All of these factors and many more
shaped my decisions over the years that have taken
me to this particular place in our social universe.
Similarly multiple and complex causes lie at the
root of the Hubble Heritage project. My years as
an instrument scientist with Hubble's main camera,
a looming tenure decision, my ex-in-laws' fascination
with the image of the Eagle nebula, conversations
on airplanes with strangers awed by the universe,
my desire to overcome the isolation of the sometimes
monkish life of an astronomer, and my need to recover
from the emotional blows of a miscarriage and the
death of my father, all fed into the spark of a
moment when the idea for Heritage was born in my
mind. As it turned out, others, for their own reasons,
had come to similar conclusions. The idea was ripe
for picking and we plucked it.
In my life as a serious scientist I study planets
and moons in our solar system, usually using spectrographs
to sort out the molecular compositions of these
complex objects. More recently I have begun to focus
on brown dwarfs, those substellar objects lying
beyond the solar system that share more in common
with planets than with stars. By studying these
objects, we are taking the first steps toward expanding
planetary science beyond our own solar system. I
have always loved this branch of astronomy because
I am attracted by the idea of the near and the accessible.

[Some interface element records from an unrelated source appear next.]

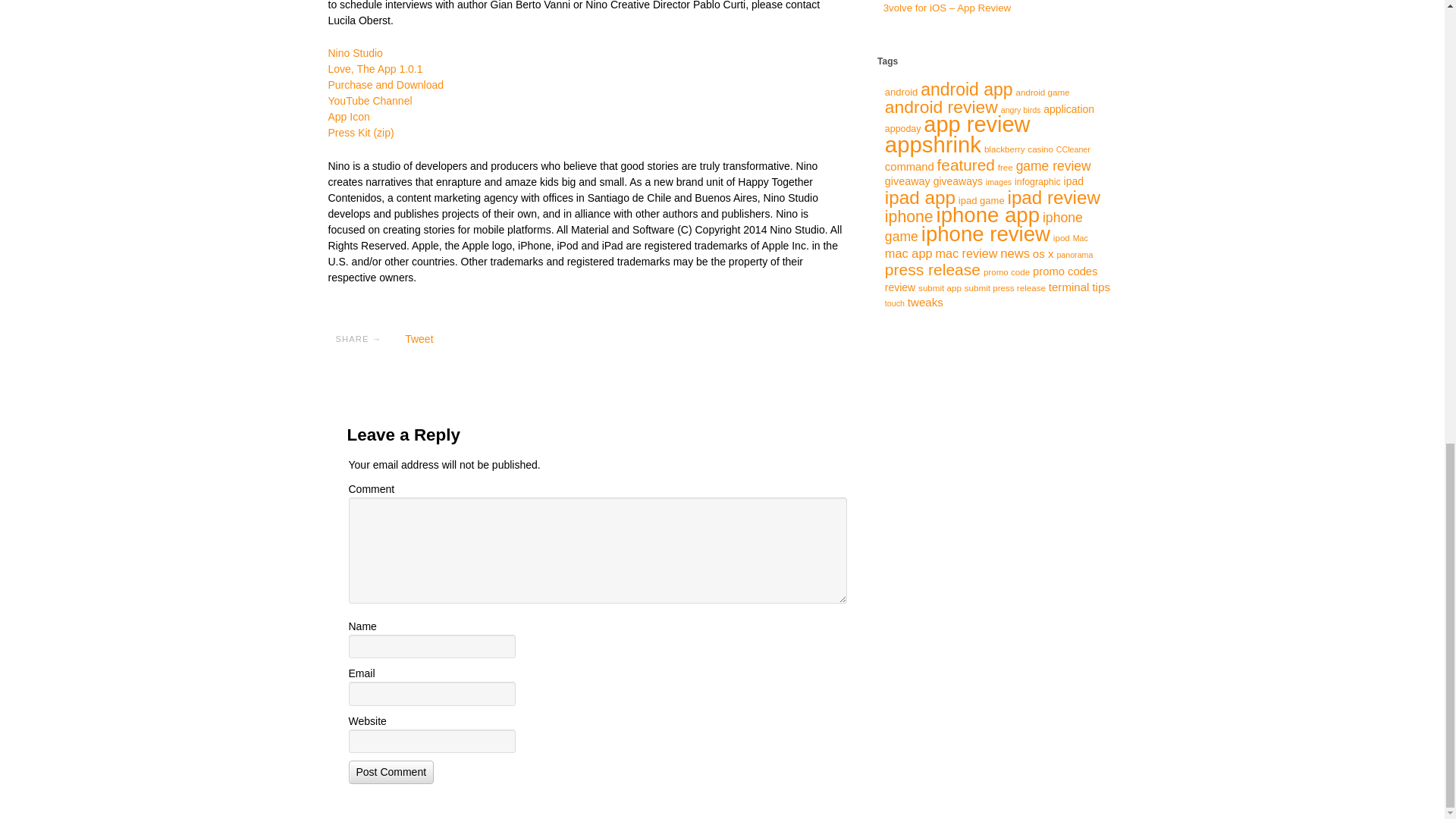
Post Comment (391, 771)
Purchase and Download (385, 84)
App Icon (348, 116)
Love, The App 1.0.1 (374, 69)
App Icon (348, 116)
Love, The App 1.0.1 (374, 69)
Nino Studio (354, 52)
YouTube Channel (369, 101)
Purchase and Download (385, 84)
YouTube Channel (369, 101)
Given the description of an element on the screen output the (x, y) to click on. 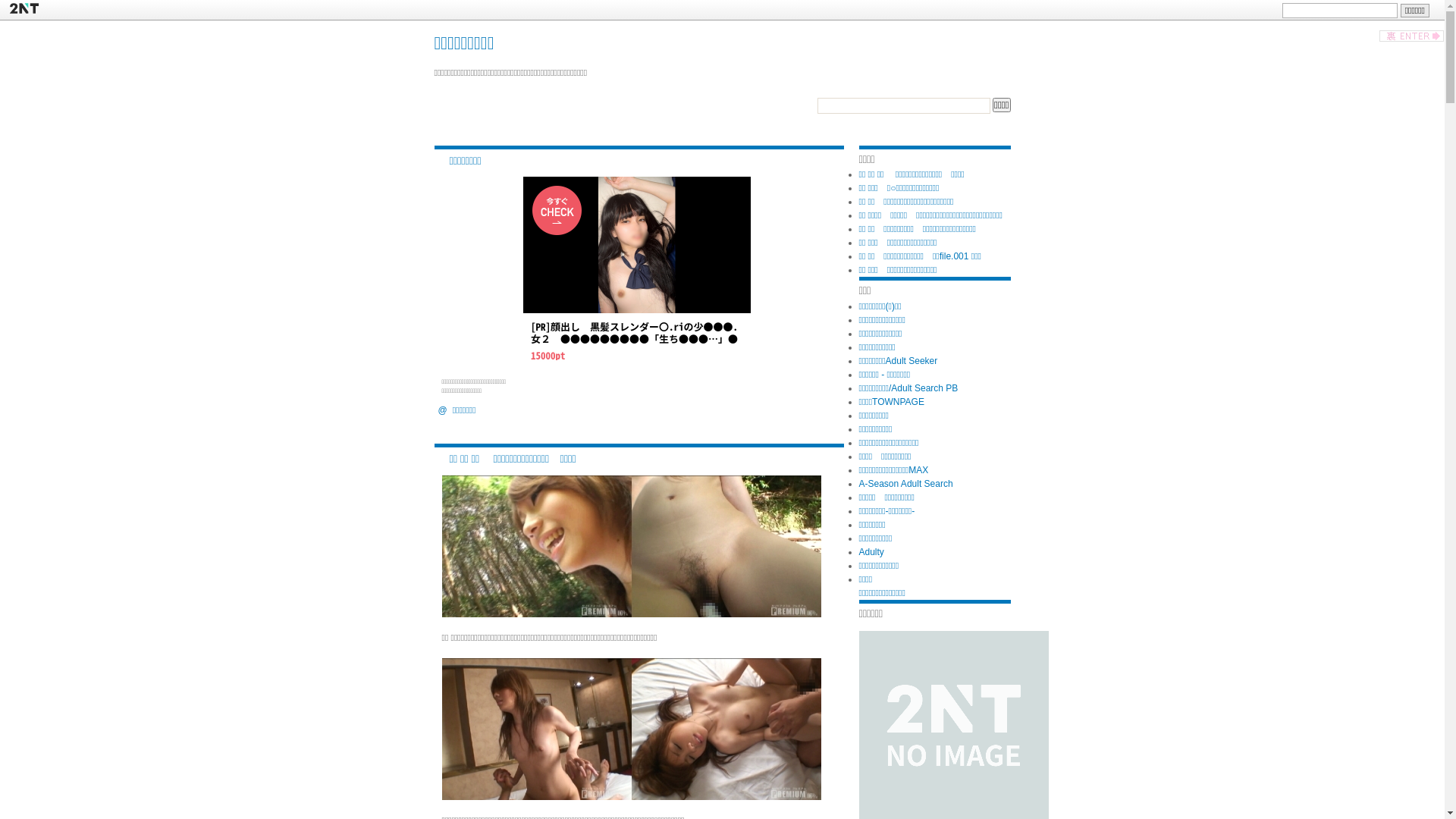
@ Element type: text (442, 409)
A-Season Adult Search Element type: text (905, 483)
Adulty Element type: text (870, 551)
Given the description of an element on the screen output the (x, y) to click on. 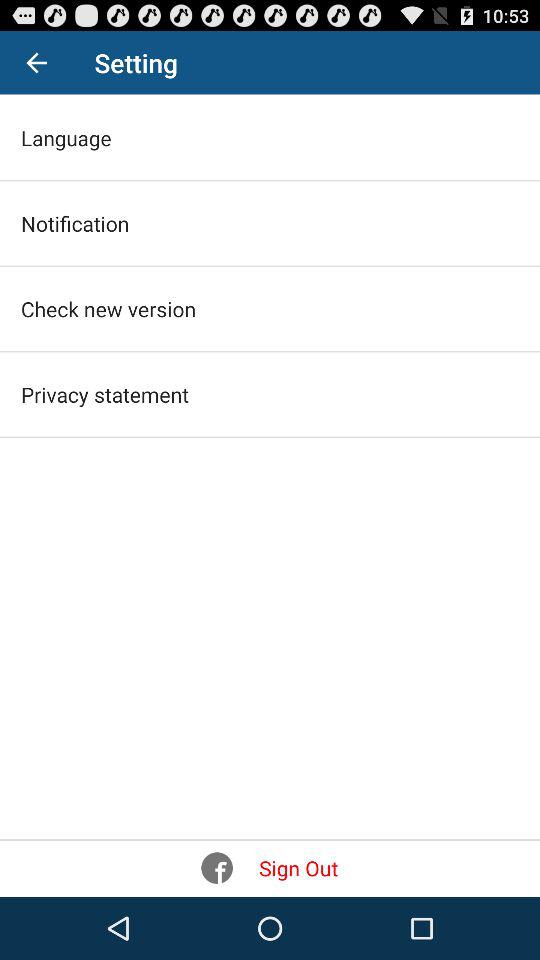
choose item above privacy statement icon (108, 308)
Given the description of an element on the screen output the (x, y) to click on. 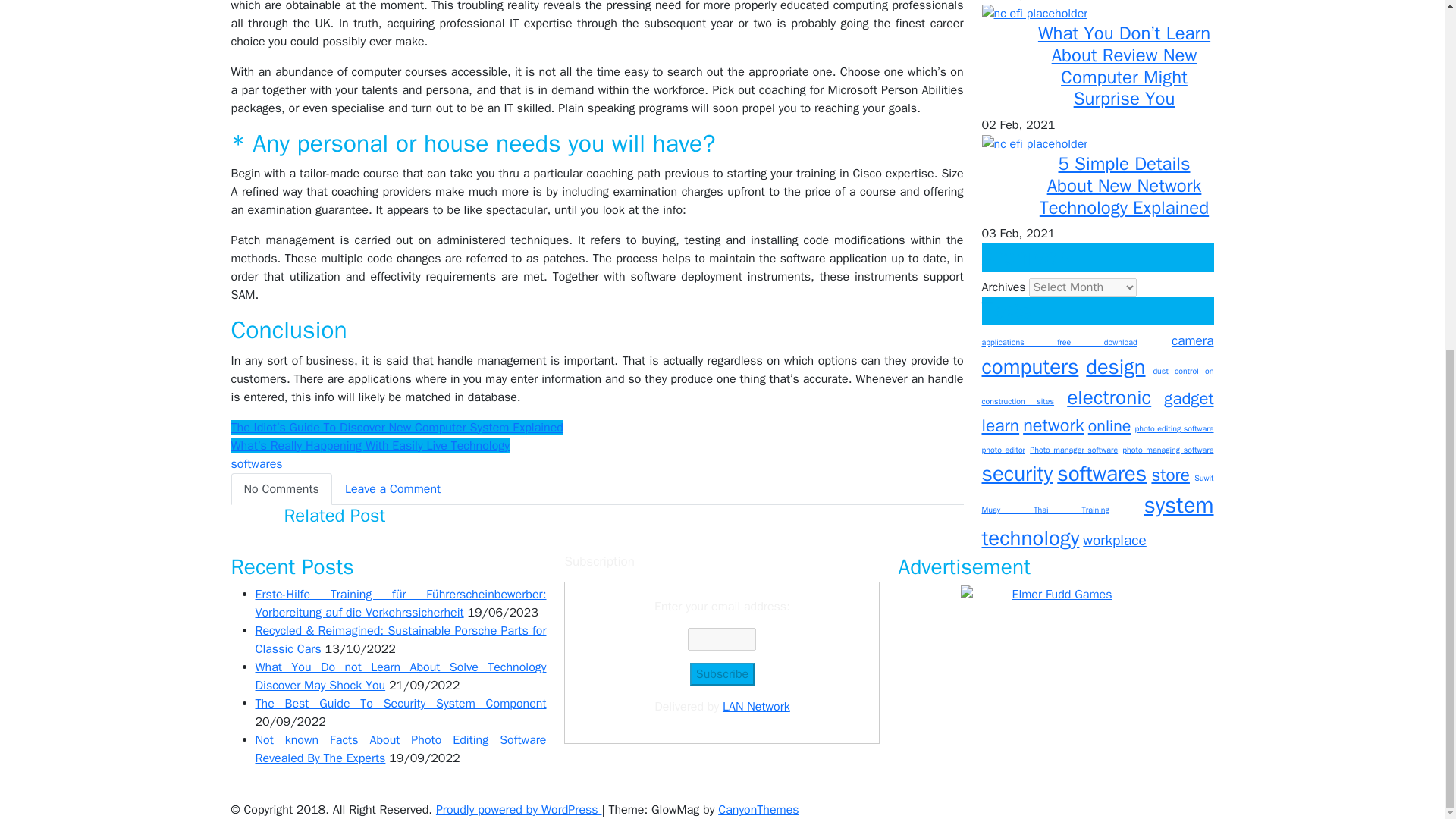
Elmer Fudd Games (1055, 679)
Leave a Comment (391, 489)
No Comments (280, 489)
5 Simple Details About New Network Technology Explained (1034, 144)
Subscribe (722, 673)
softwares (256, 463)
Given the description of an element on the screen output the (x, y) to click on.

I relish the moments of surprise and discovery,
the spine-tingling sensation of knowing something
that has never been known by anyone before, even
if it is a small and arcane bit of knowledge. I
have the faith of scientists that truth is piled
up grain by grain like the hills of a fire-ant colony.
However, for me, the Heritage project has always
been more about beauty than truth. Beauty has its
own form of truth, one that transcends barriers
of language and education. It reaches closer to
our hearts than to our heads. It is the antidote
to the intellectualization of the universe that
troubled Walt Whitman in his poem on astronomy.
As Whitman said so beautifully, sometimes it is
okay to leave the darkened lecture hall and simply
look up in perfect silence at the stars.